Обычно считают, что прогресс — это величайший стимул для художников, ведь они не могли бы творить, не будь у них абсолютной веры в способность совершенствоваться. Если так, то почему бы не потребовать от нас считать, что мы нюхаем цветы лишь для того, чтобы упражнять наше обоняние, или что единственная цель любви — превзойти в нежностях наших бабушек и достичь совершенства? Любишь — потому что влюблен, и искусством занимаешься — поскольку любишь его; даже самые возвышенные умозрительные доводы здесь ни при чем. У меня на родине, в Польше, крестьяне в деревнях поют восхитительные старинные народные песни и создают новые — они занимаются искусством, не будучи при этом отравлены тщеславной идеей прогресса. "Все движется вперед, все прогрессирует в жизни, сама земля не пребывает неподвижно". Да, но, к счастью, она не устремляется гигантскими шагами к солнцу. Кажется, будто она и вращается вокруг него, то приближаясь, то удаляясь, лишь для того, чтобы возвратиться примерно на прежнее место. Аналогичным образом и искусство не стремится к единственному мнимому идеалу, у каждого поколения он свой и каждое поколение его более или менее достигает. Отсюда-то и происходит огромное количество всевозможных разновидностей красоты в произведениях искусства, которые сами по себе совершенны, хотя и отличаются друг от друга. Вот почему мы в равной степени наслаждаемся Гомером и Шекспиром, Софоклом и Мольером, Фидием и Микеланджело, Ватто и Роденом.

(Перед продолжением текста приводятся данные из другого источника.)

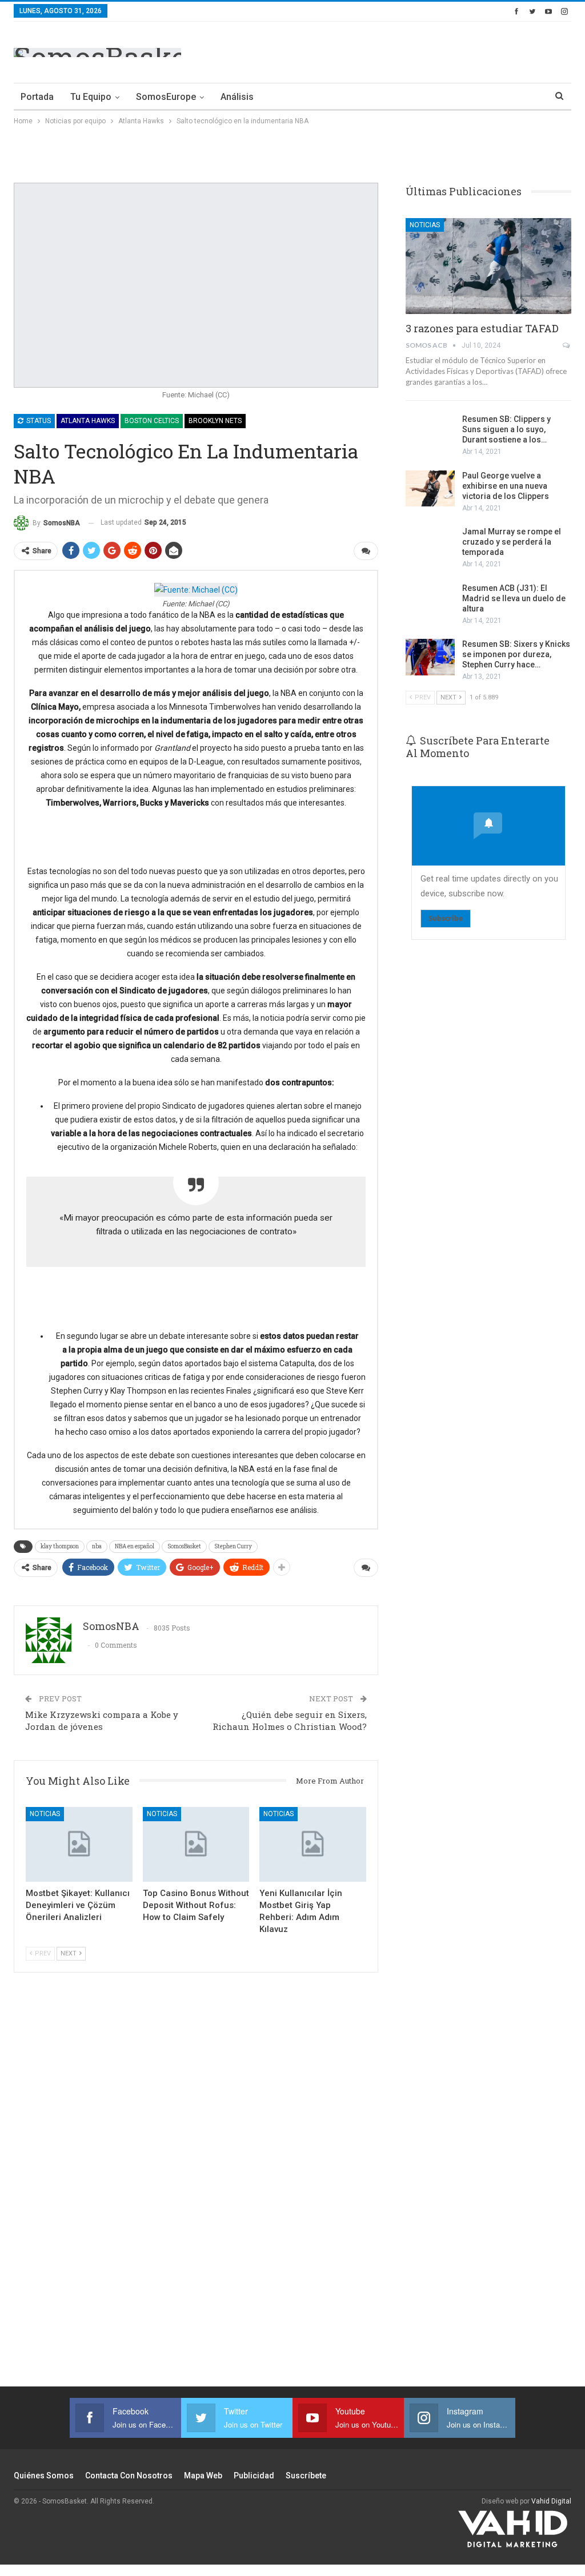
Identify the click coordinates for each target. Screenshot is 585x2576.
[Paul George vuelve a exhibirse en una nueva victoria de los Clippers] (430, 488)
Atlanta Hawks (88, 421)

И только в музыке нас хотят уверить, что единственный raison d'etre
*7 композиторов-классиков — быть предтечей романтиков, а назначение тех в свою очередь — стать трамплином для новых гениев.
Если эта религия прогресса, вкупе с невежеством, будет развиваться и дальше, то через пару столетий мы сможем прочитать: "Равеля д
олжно считать отцом музыки, поскольку творчество предшествовавших ему композиторов, таких, как Бетховен и Вагнер, — это ее зародышевое состояние, посему они справедливо преданы забвению".